Auch der Streit in der Bundesregierung dreht sich vor allem um das Thema E-Fuels – und um die Deutung des Koalitionsvertrags. Dort heißt es: „Gemäß den Vorschlägen der Europäischen Kommission werden im Verkehrsbereich in Europa 2035 nur noch CO2-neutrale Fahrzeuge zugelassen – entsprechend früher wirkt sich dies in Deutschland aus. Außerhalb des bestehenden Systems der Flottengrenzwerte setzen wir uns dafür ein, dass nachweisbar nur mit E-Fuels betankbare Fahrzeuge neu zugelassen werden können.“
Für die Grünen ist das Schlüsselwort „Außerhalb“: Sie interpretieren die Passage so, dass für Fahrzeuge im derzeitigen System der Flottengrenzwerte das Verbrenner-Aus beschlossen ist. Lediglich für Fahrzeuge, die nicht Teil des Systems sind (also außerhalb), sollen E-Fuels verwendet werden können – etwa Traktoren, Lkw oder Einsatzfahrzeuge. Die FDP besteht hingegen darauf, dass beide Sätze nicht getrennt werden können – und wollen die E-Fuel-Passage auch auf Pkw und leichte Nutzfahrzeuge anwenden.

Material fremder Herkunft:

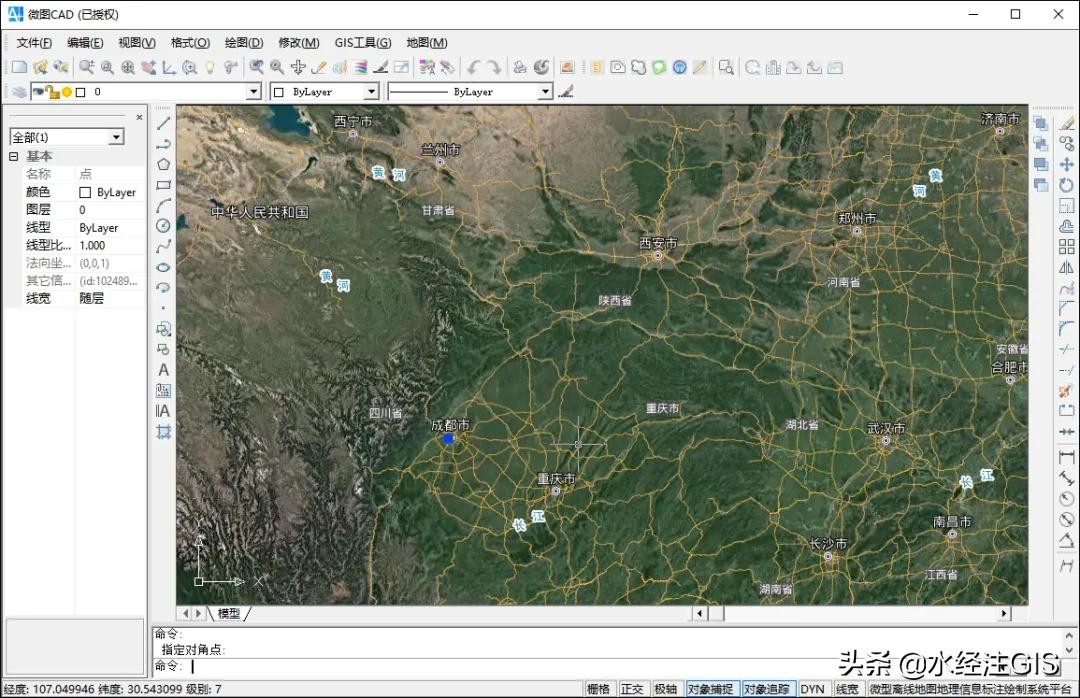The height and width of the screenshot is (698, 1080).
Task: Select the Circle drawing tool
Action: pyautogui.click(x=164, y=226)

Am Montag tritt in Brüssel der Ministerrat zusammen, bis dahin muss sich die Regierung auf eine Position geeinigt haben. Laut dem „Spiegel“ wird derzeit ein Kompromissvorschlag aus einem grünen Ministerium geprüft, wonach ab 20235 keine neuen Verbrenner mehr zugelassen werden, für den Kraftstoff von Bestandsfahrzeugen aber eine Beimischung von E-Fuels geprüft wird.
Auf EU-Ebene könnte Frankreich den Staaten eine Kompromisslösung anbieten. Die Franzosen haben noch bis Ende Juni die EU-Ratspräsidentschaft inne und leiten somit die Geschäfte unter anderem im Ministerrat.